>>>>>

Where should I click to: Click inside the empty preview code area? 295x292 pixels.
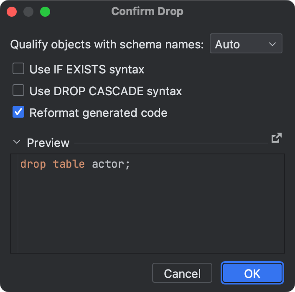click(x=150, y=213)
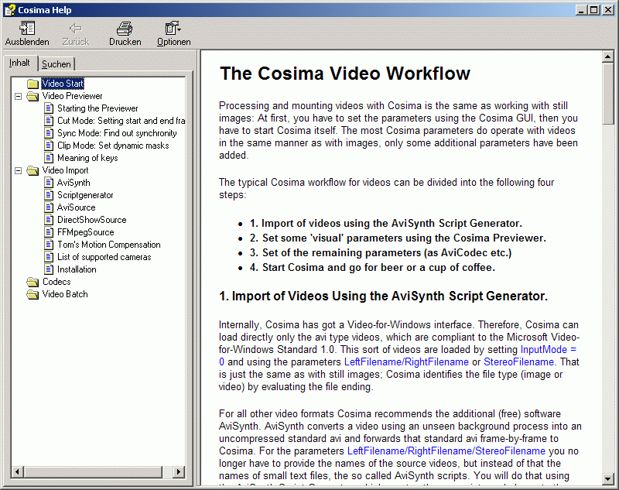Click the Drucken print icon

point(125,29)
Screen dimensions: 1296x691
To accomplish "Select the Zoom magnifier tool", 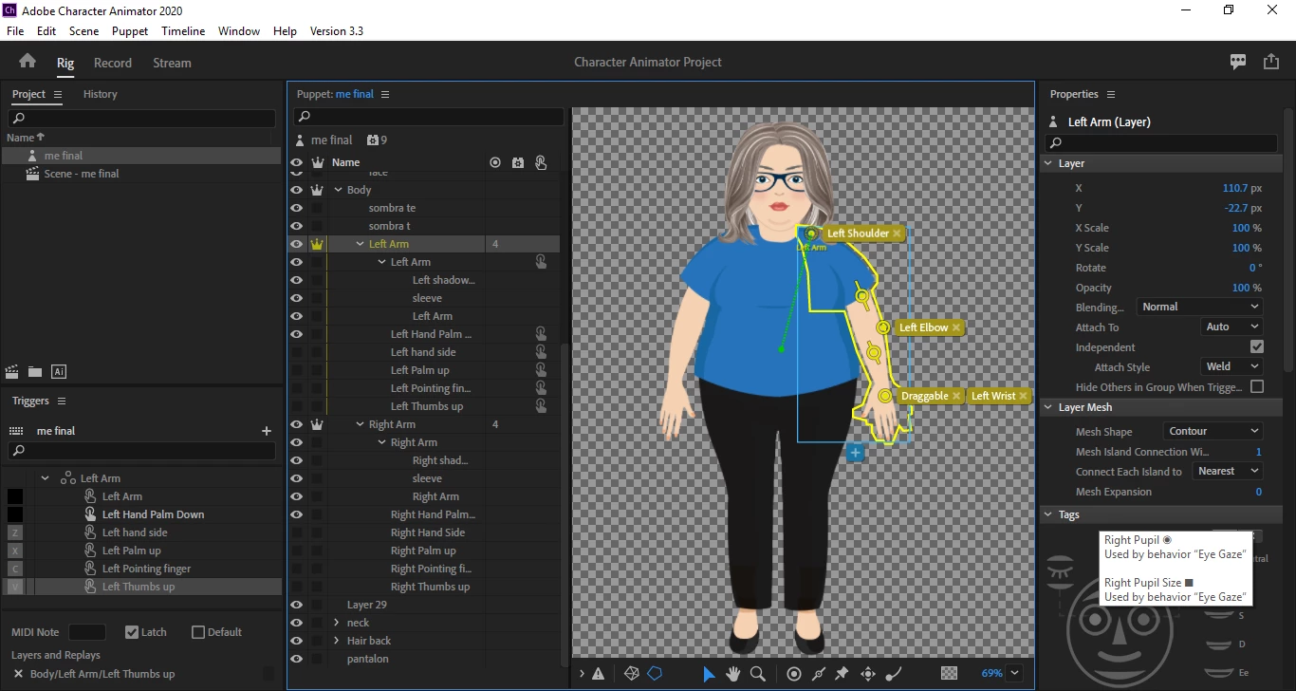I will pos(757,674).
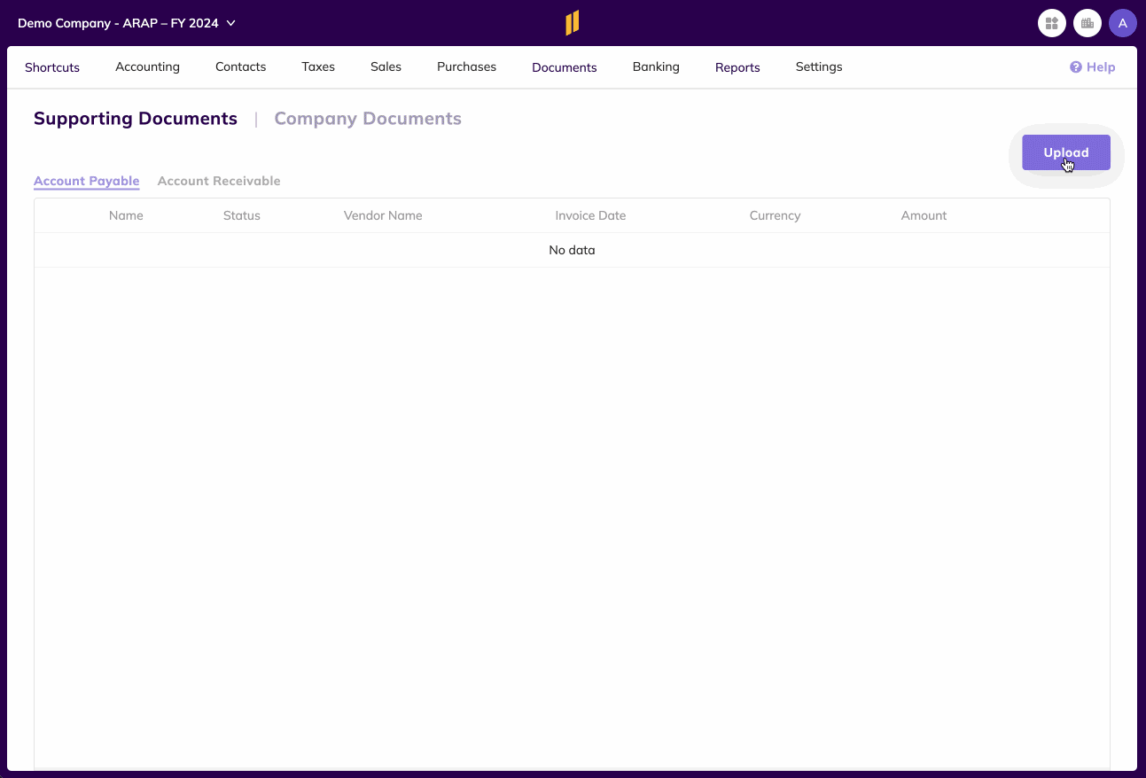Open the Banking section

coord(656,66)
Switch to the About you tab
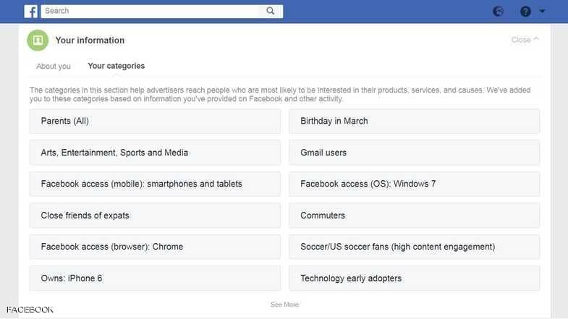 click(x=54, y=67)
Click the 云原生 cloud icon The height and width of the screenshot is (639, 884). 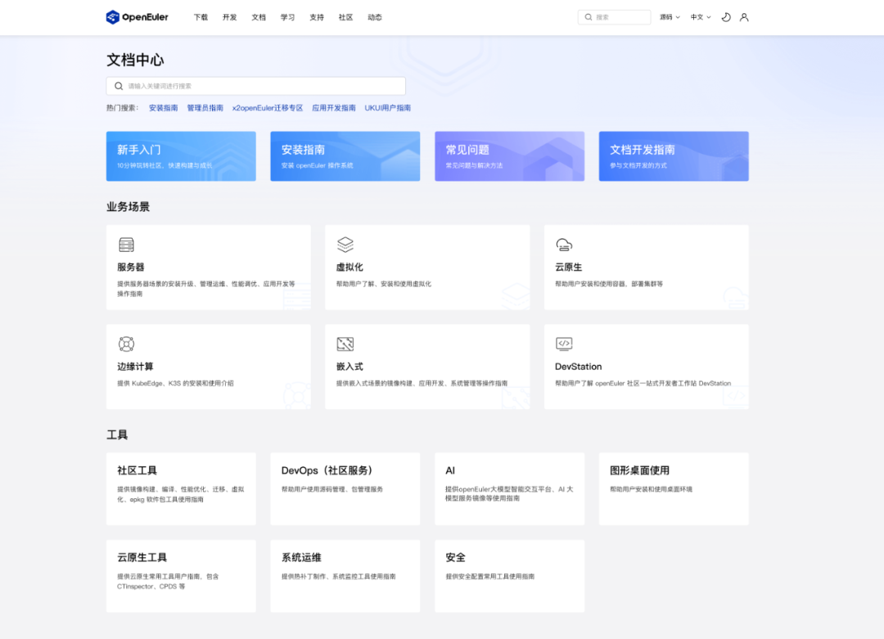tap(564, 245)
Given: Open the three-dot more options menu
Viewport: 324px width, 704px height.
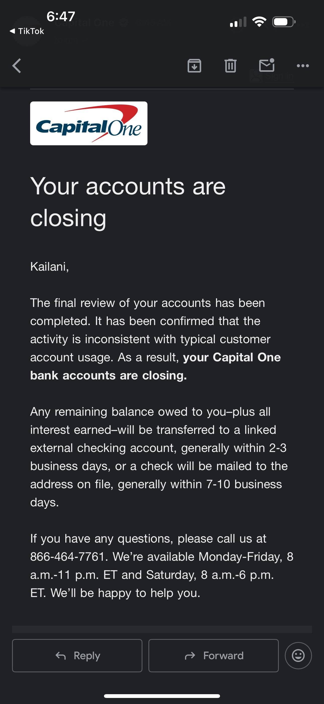Looking at the screenshot, I should click(x=303, y=66).
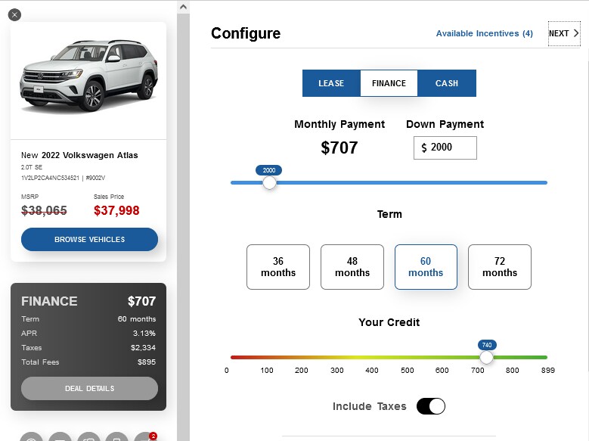Open Available Incentives (4) link
Screen dimensions: 589x441
[484, 33]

<<<<<

** Work to be completed **
Starting at the line that contains "Given: Open the three-dot more options menu", retype each line through the end of the data exactly, and leave out every picture.

** Solution for this task **
Given: Open the three-dot more options menu
Viewport: 324px width, 704px height.
Looking at the screenshot, I should click(x=303, y=66).
Open Available Incentives (4) link
Screen dimensions: 589x441
[484, 33]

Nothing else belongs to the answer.